[Rows on where the targets appear]:

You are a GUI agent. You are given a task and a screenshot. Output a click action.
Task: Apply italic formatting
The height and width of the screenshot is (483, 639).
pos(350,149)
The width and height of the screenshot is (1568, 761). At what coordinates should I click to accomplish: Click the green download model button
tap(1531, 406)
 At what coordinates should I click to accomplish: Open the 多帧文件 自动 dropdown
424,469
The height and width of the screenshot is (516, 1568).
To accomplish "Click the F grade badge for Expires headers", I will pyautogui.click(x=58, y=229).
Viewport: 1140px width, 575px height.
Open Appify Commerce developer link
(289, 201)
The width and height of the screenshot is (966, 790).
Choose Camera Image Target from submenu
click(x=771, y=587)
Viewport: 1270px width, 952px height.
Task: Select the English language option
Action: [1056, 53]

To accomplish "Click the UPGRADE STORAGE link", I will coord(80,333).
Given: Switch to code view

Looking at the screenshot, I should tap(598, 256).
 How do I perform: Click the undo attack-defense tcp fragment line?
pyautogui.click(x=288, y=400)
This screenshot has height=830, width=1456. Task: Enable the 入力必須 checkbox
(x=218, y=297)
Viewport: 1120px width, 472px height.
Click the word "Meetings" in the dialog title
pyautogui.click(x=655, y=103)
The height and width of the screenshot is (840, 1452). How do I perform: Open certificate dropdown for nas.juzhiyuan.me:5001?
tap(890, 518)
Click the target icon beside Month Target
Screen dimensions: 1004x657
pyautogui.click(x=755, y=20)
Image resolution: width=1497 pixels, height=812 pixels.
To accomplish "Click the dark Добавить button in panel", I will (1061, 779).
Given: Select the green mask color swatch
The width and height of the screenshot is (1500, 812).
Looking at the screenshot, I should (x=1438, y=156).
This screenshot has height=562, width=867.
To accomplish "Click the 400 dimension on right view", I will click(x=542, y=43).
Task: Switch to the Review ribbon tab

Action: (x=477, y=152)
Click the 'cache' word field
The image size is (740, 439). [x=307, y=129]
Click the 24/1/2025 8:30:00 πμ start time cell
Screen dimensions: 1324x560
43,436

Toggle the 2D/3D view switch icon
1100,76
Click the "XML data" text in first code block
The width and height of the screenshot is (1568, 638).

[WHAT THE TASK ASKS]:
Return the lines of the listing above without any change, starting at the line that contains "At what coordinates should I click to accomplish: Open" and ending at the line that contains "I will coord(80,333).". Include both of those lines.

[TASK SOLUTION]:
 At what coordinates should I click to accomplish: Open the 多帧文件 自动 dropdown
424,469
The height and width of the screenshot is (516, 1568).
To accomplish "Click the F grade badge for Expires headers", I will pyautogui.click(x=58, y=229).
Viewport: 1140px width, 575px height.
Open Appify Commerce developer link
(289, 201)
The width and height of the screenshot is (966, 790).
Choose Camera Image Target from submenu
click(x=771, y=587)
Viewport: 1270px width, 952px height.
Task: Select the English language option
Action: [1056, 53]

To accomplish "Click the UPGRADE STORAGE link", I will coord(80,333).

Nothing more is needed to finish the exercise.